A questo punto entra il fattore medico poiché il ruolo del terapeuta è di vitale importanza. Basta una parola sbagliata e il paziente scappa via e i soggetti più a rischio sono gli uomini. Di contro si sta assistendo ad un abbassamento dei costi delle terapie, poiché pur di accaparrarsi i clienti c’è chi pratica prezzi stracciati. Questo è stato confermato anche da Banon e Migone che afferma come il costo sia identico ad andare in discoteca o iscriversi in palestra.
Italia al primo posto come numero di psicologi
Purtroppo, però, anche i terapisti non se la passano benissimo. Gli studenti di psicologia si indignano dinnanzi a tirocini in cui l’unico compito è quello di stare dietro ad una scrivania a rispondere alle telefonate come qualsiasi segretario.
Poi, una volta trovato il lavoro per il loro indirizzo di studi, dopo aver studiato per ben 11 anni e aver fatto 1000 ore di tirocinio, sono quasi costretti a lavorare a 7,50 euro lordi l’ora in qualche cooperativa. Questo è quanto viene detto dai 61mila studenti iscritti in psicologia in Italia. I numeri condivisi dal Consiglio Nazionale dell’Ordine degli Psicologi parlano chiaro: solo la metà degli oltre 100.000 iscritti versa i contributi alla cassa di previdenza. Ciò significa che il 50% degli psicoterapeuti italiani è disoccupato o sottoccupato, per un reddito medio di 960 euro mensili. In Italia ci sono 60 psicologi ogni 100.000 abitanti. Nel Regno Unito sono 23, in Spagna 7. Un primato aiutato dalla nascita di troppe scuole e indirizzi di laurea in psicologia: 370.

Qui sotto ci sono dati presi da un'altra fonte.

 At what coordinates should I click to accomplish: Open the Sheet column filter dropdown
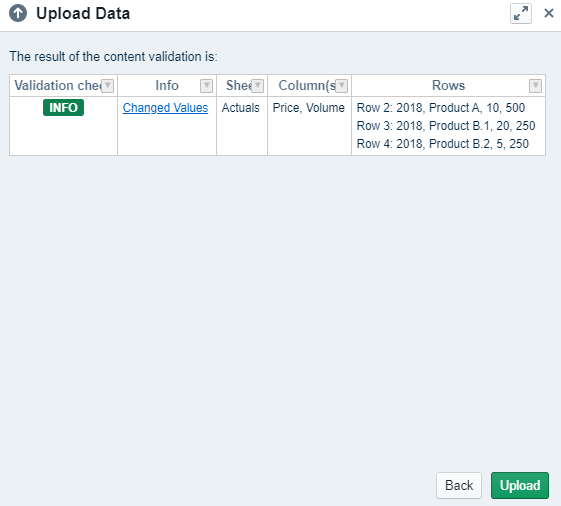coord(258,86)
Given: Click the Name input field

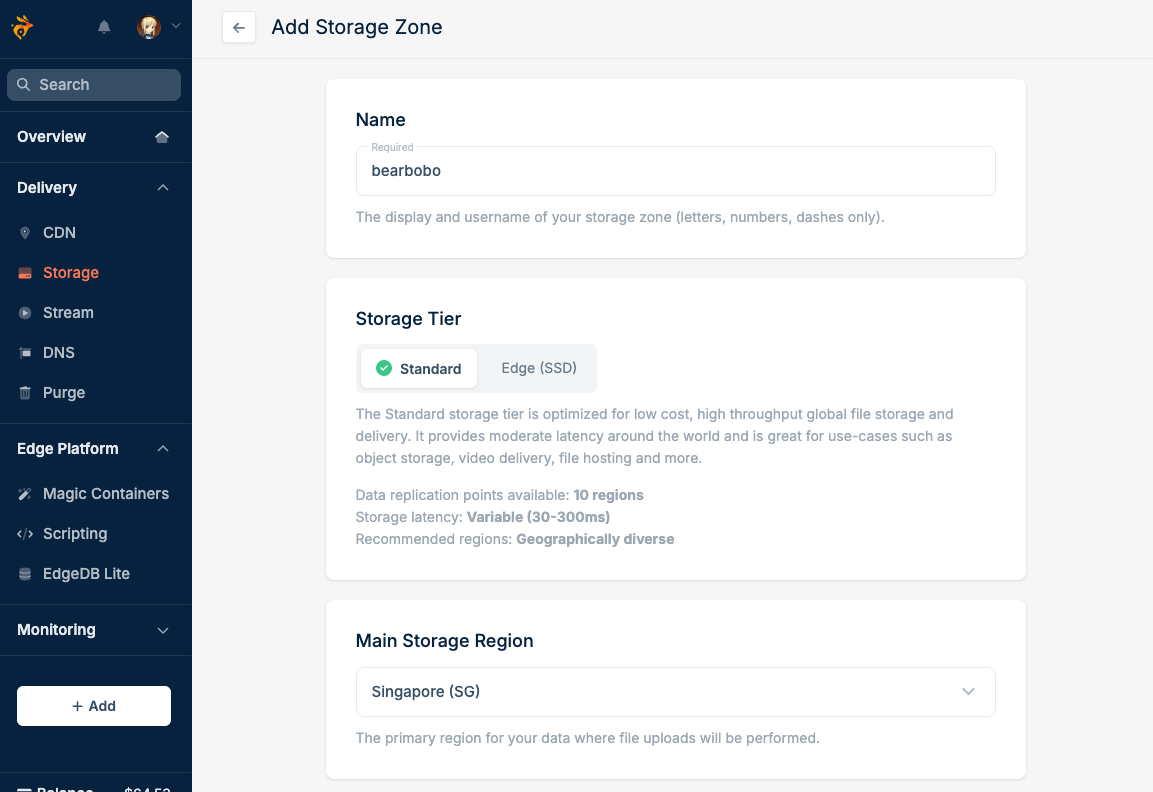Looking at the screenshot, I should (675, 171).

Infine serve infondere fiducia nei pazienti. Alberta Emiliani, analista a Bologna, afferma che un numero crescente di pazienti viene a studio e dice: “Dottoressa sto male, cosa devo fare?”. Hanno subito bisogno di risposte a tal punto da non avere mai tempo per altre sedute e disdire continuamente le sedute preventivamente accordate. Serve una risposta non solo individuale, ma anche sociale e politica. È necessario ritrovare ideali che ci permettano di ritrovare la fiducia in noi stessi, negli altri e nel futuro: oggi è proprio del futuro che ci sentiamo derubati. Questo è quanto afferma Anna Maria Nicolò, presidente della Società Psicanalitica Italiana, la quale aggiunge che un metodo molto funzionale per approcciarsi alla realtà è quello di dubitare (come affermava Cartesio con la famosa locuzione "Cogito Ergo Sum").
Troppe volte le scoperte della scienza attuale fanno immaginare di essere onnipotenti, o immortali: possiamo cambiare il corpo, mai invecchiare, avere figli anche oltre la menopausa, ma queste sono soluzioni utopiche. Se riusciamo a riconoscere l’incertezza che ognuno di noi conserva nella natura umana e non ce ne facciamo dominare, avremo una posizione sempre critica e matura.